§ **Input for this task**
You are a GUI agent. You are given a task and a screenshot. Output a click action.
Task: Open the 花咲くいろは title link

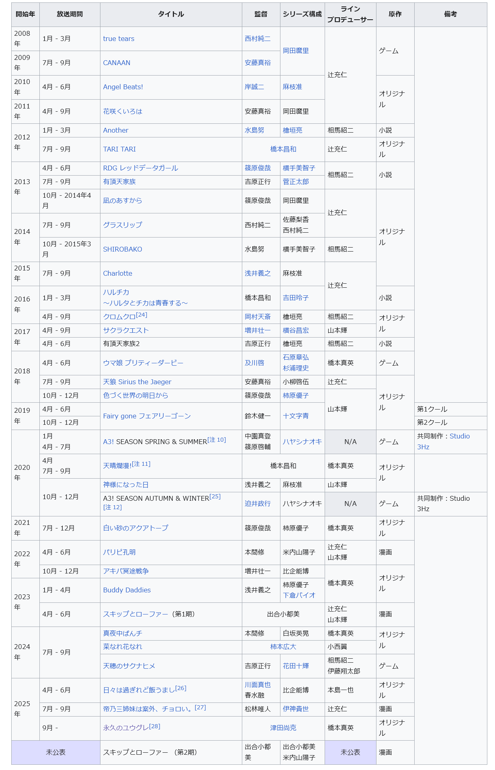[x=123, y=112]
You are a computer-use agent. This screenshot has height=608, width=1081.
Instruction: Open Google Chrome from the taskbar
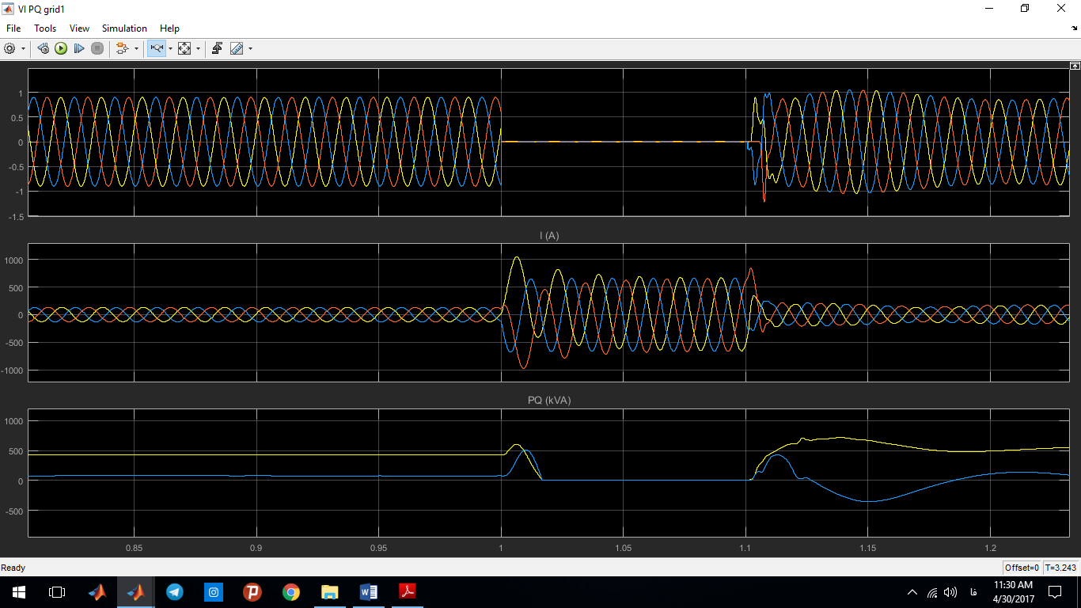point(291,591)
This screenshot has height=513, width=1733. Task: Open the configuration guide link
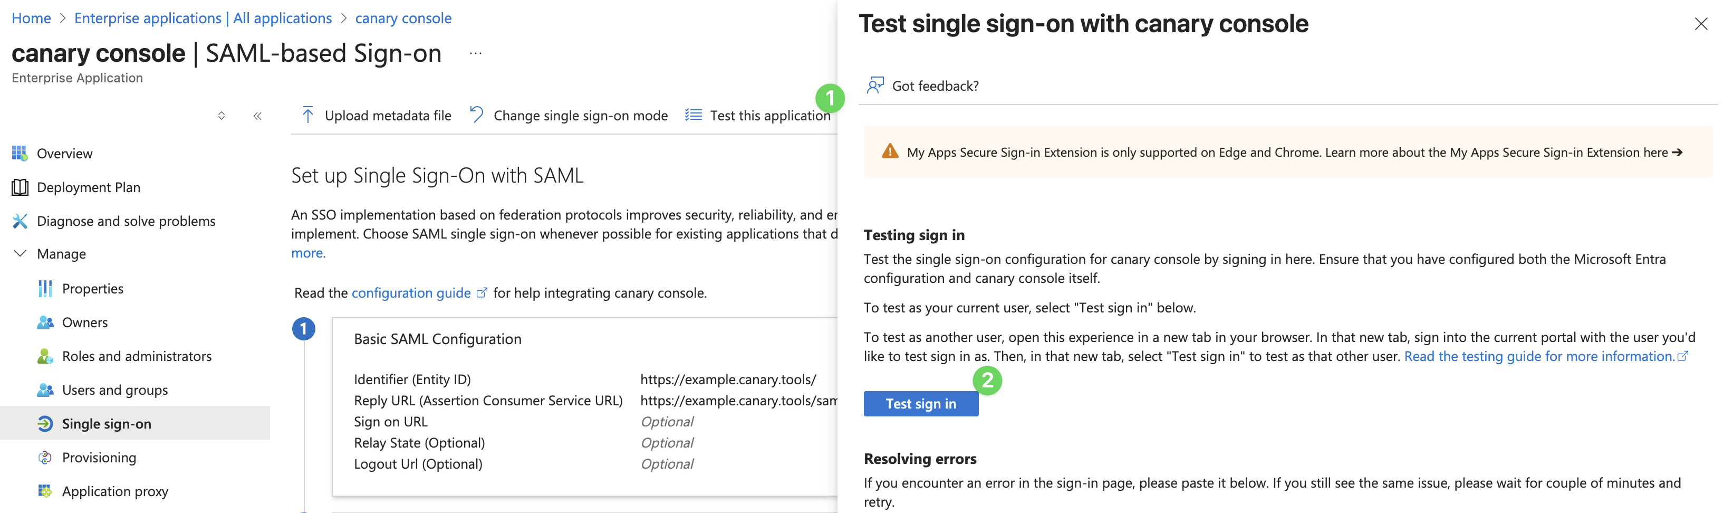click(x=411, y=293)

§ **Task**
Your task is to quote exactly the lines from the one with "This screenshot has height=513, width=1733." through the end of the material, both included, without reproducing any pictures.

§ **Answer box**
This screenshot has height=513, width=1733. Task: Open the configuration guide link
click(x=411, y=293)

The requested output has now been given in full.